For some parents, it’s their employer's stance on in-office presence that is the main determinant of whether they are in the office or not.

“For the most part, my friends who work in offices are remote or hybrid regardless of their child’s vaccination status,” said Ariana Garcia, 27, a single mother and real estate agent in Lancaster, Pennsylvania. “And those of us who weren’t have sent the kids to school because, work-wise, we need to physically be there and didn’t have much other choice,” she said.
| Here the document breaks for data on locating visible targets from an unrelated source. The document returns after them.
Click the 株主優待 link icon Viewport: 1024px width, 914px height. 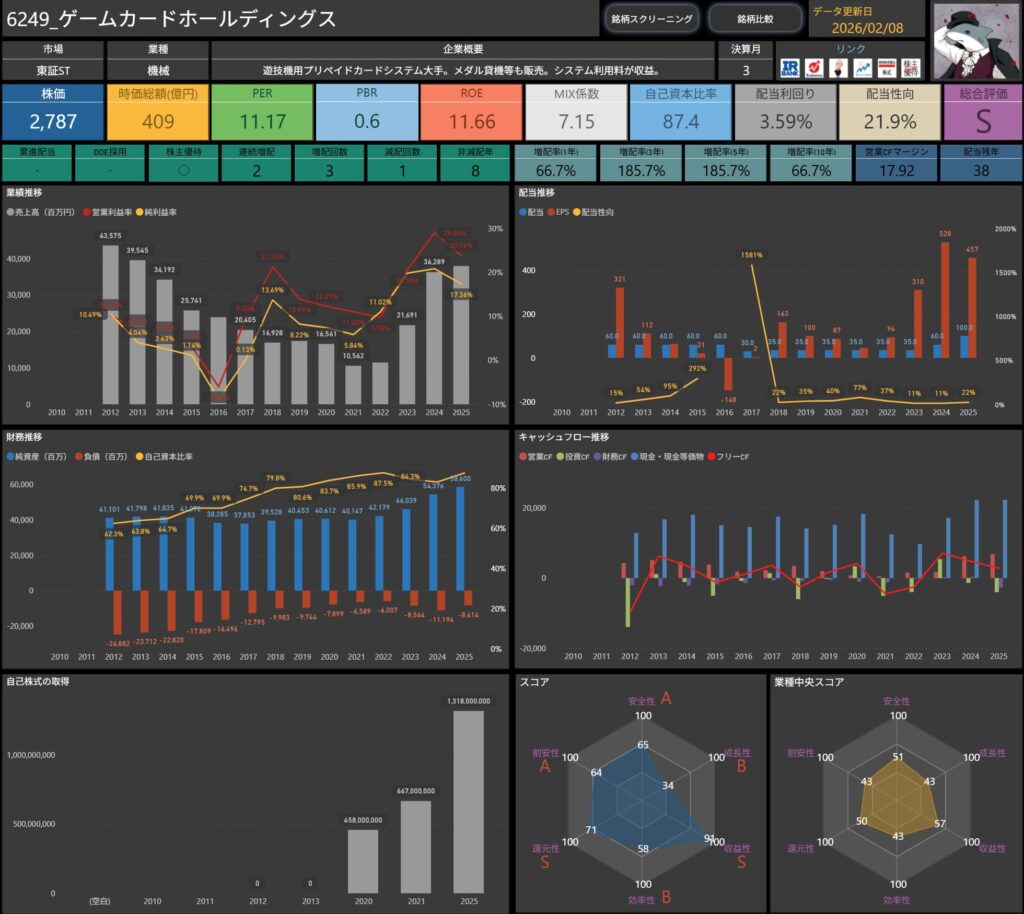tap(910, 67)
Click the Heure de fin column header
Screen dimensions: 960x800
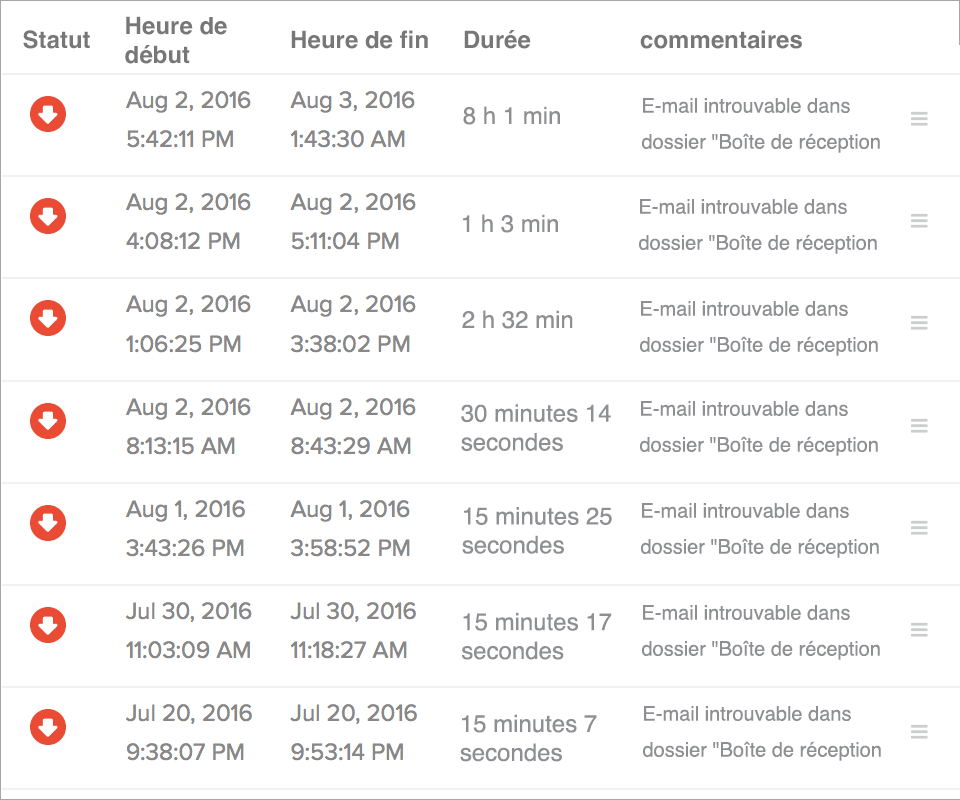click(x=359, y=40)

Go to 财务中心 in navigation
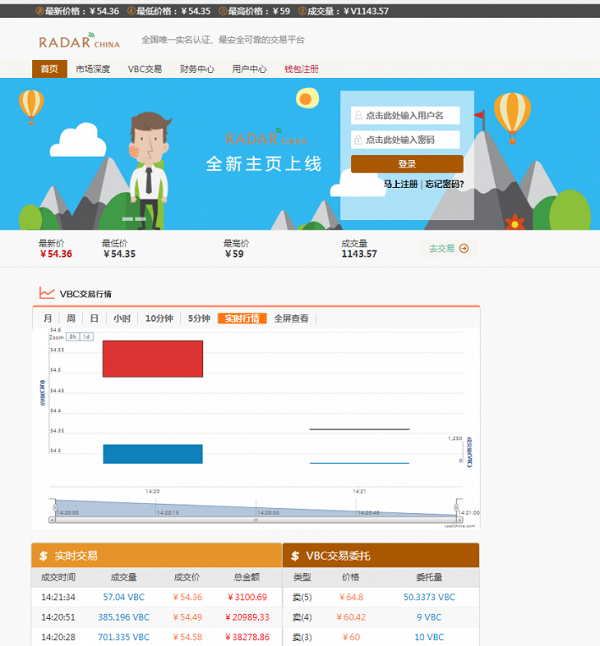[197, 69]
Other parents say that even after the kids' vaccinations roll out, they need to remain as a remote worker in order to be able to provide care if their child’s class has to quarantine or go remote due to a Covid case or outbreak. 

Abbey Bailey, a 37-year-old employee assistance program counselor from Austin, Texas, whose husband works in IT, said they are both “settled” into their new remote jobs and plan on keeping them that way. They pulled their children from in-person schooling and began homeschooling until the kids could be fully vaccinated.

“It’s hard to transition all the time from a traditional job to a remote job,” Bailey said. “This is kind of a way to make sure if day cares close again or schools go remote we have a fallback plan.”

For some parents, it’s their employer's stance on in-office presence.

And while some parents got vaccinated themselves, they want more information before signing their child up. In a late October survey by the Kaiser Family Foundation, 76 percent of parents of children ages 5-11 said not enough is known about the long-term effects of the Covid-19 vaccine in children, and 71 percent said they are concerned about serious side effects. And 30 percent said they would "definitely not" vaccinate their children.

“We must consider that, regardless of children’s vaccine eligibility, there will still be parents who have vaccine hesitancy at this stage for their young children, leading those to stay in remote roles,” said Bhushan Sethi, global people and organization co-leader at PwC consulting firm.

Other workers said remote work’s convenience, productivity and flexibility were stronger incentives to stay working from home. Vaccination for children might give some parents peace of mind, but it likely isn't enough to nudge them back onto cramped subways or into cubicles in mostly empty offices. Experts agree.

“From where I sit, and from the many leaders across the U.S. and the world that I speak to and work with on a regular basis, I do not believe business and organizations see a close tie between kids' vaccinations and return to an in-person office setting,” said Steve Cadigan, a human resources and leadership adviser. 

“The taste of freedom, autonomy and independence of schedule is a far more powerful part of the return to office math than kids’ vaccine status,” he said.